Clostridium butyricum ameliorates ulcerative colitis in mice by regulating intestinal microbiota and enhancing autophagy
10.3760/cma.j.cn112309-20241116-00392
- VernacularTitle:丁酸梭菌通过调节肠道菌群并提高自噬水平改善小鼠溃疡性结肠炎
- Author:
Lu MEI
1
;
Ye ZHAO
;
Yilian GUO
;
Yiqing GUO
;
Huang HUANG
;
Yong YU
;
Yang MI
;
Pengyuan ZHENG
Author Information
1. 郑州大学第五附属医院消化内科,郑州450052
- Publication Type:Journal Article
- Keywords:
Intestinal microbiota;
Autophagy;
Clostridium butyricum;
Ulcerative colitis
- From:
Chinese Journal of Microbiology and Immunology
2025;45(10):860-868
- CountryChina
- Language:Chinese
-
Abstract:
Objective:To investigate the effects of Clostridium butyricum on ulcerative colitis(UC)in mice and its impact on gut microbiota and autophagy levels. Methods:Eighteen C57BL/6J mice were randomly divided into a control group,a model group,and a treatment group,with six mice in each group using simple random sampling.
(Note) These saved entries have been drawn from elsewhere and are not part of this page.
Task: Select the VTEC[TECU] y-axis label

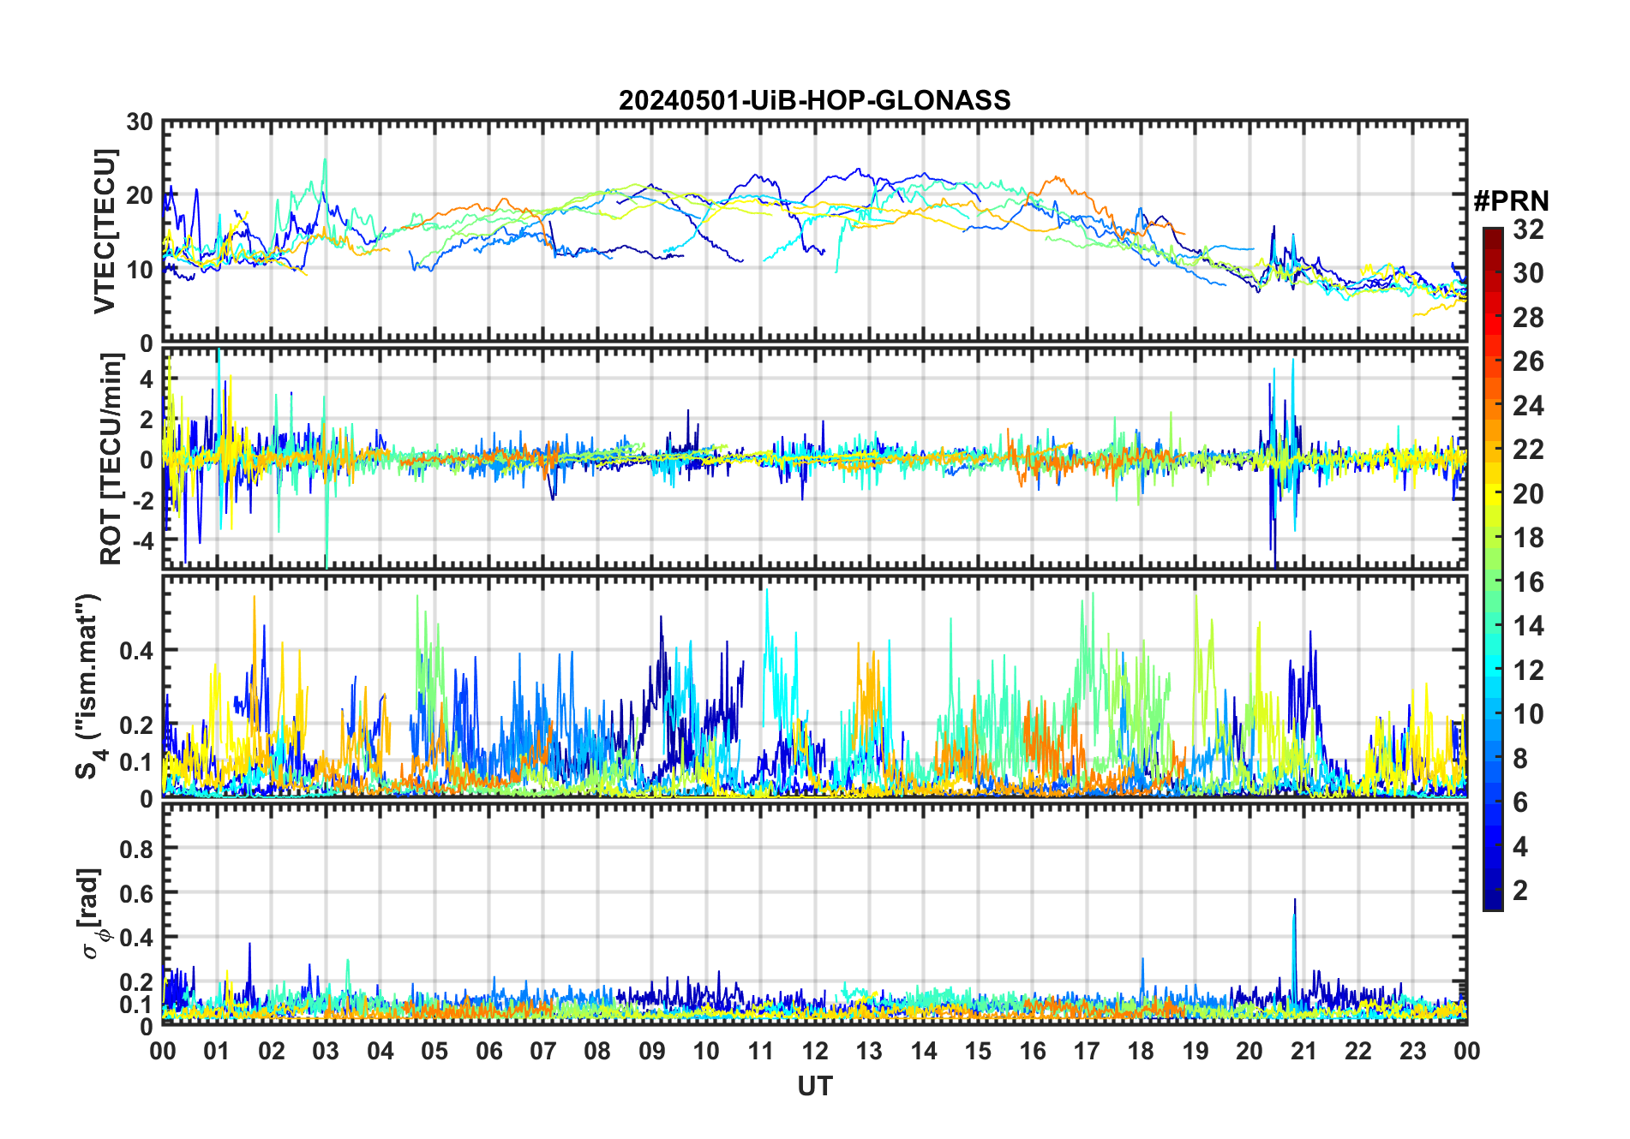Action: pos(105,231)
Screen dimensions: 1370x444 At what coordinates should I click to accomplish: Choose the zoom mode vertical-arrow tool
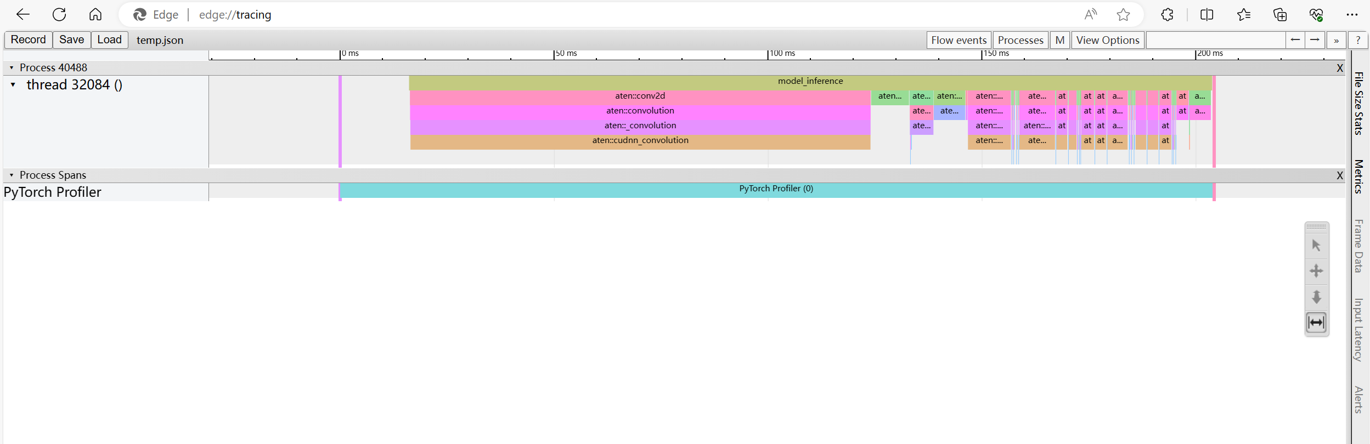pos(1316,297)
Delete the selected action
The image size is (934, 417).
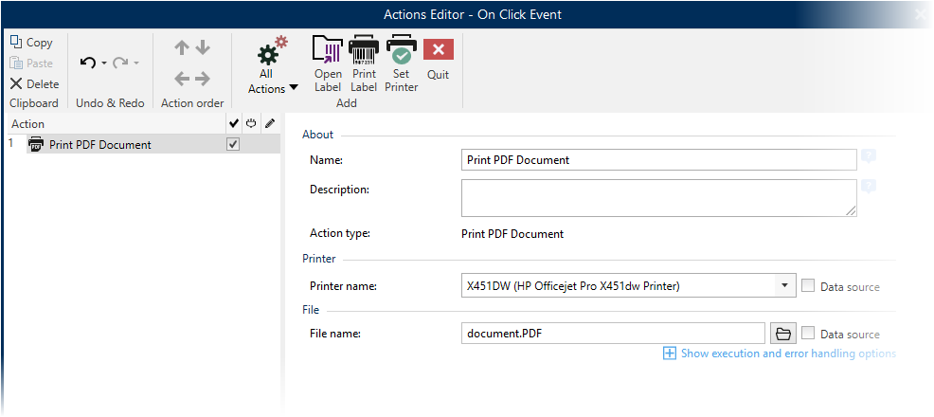34,83
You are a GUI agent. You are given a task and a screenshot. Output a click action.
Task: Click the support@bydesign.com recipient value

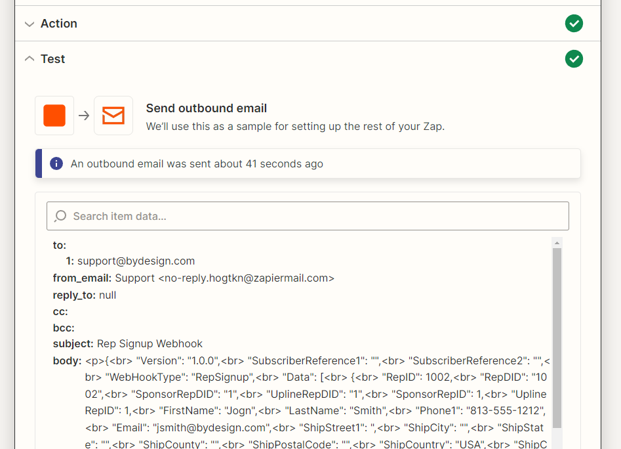tap(136, 261)
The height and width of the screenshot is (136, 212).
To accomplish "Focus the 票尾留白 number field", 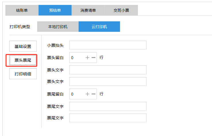I will click(x=77, y=94).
Mice in the model and treatment groups were freely given 2.5% dextran sulfate sodium salt(DSS)solution for 5 days to establish a UC model. After successful modeling,the control and model groups were gavaged with PBS,while the treatment group was gavaged with 5×10 8 CFU/ml of live Clostridium butyricum. After the intervention,changes in body weight,disease activity index(DAI),colonic length,and pathological conditions were compared among the groups. Fluorescence quantitative PCR was used to detect the expression levels of intestinal inflammatory cytokines IL-1β and TNF-α. Myeloperoxidase(MPO)levels were analyzed,and Western blot was employed to detect the expression levels of zonula occludens-1(ZO-1),Occludin,LC3Ⅱ/LC3I,p62,and AMP-activated protein kinase/mammalian target of rapamycin AMPK/mTOR proteins. High-throughput sequencing technology was utilized to analyze the intestinal microbiota of the mice. Results:Compared with mice in the control group,the mice in the model group exhibited significant weight loss,markedly increased DAI and inflammation levels( P<0.01),destruction of colonic structure,decreased expression levels of intestinal tight junction proteins( P<0.05),suppressed autophagy levels( P<0.05),and dysbiosis of the intestinal microbiota. In contrast,mice in the treatment group had a slower weight decline compared to the model group( P<0.000 1),reduced DAI( P<0.01),down-regulated inflammation levels( P<0.01),improved barrier function( P<0.05),up-regulated autophagy levels( P<0.01),and an improved intestinal microbiota composition. Conclusions:Clostridium butyricum may ameliorate UC by modulating the intestinal microbiota composition,and enhancing autophagy levels,thus improving intestinal barrier function and inhibiting inflammatory progression in UC mice.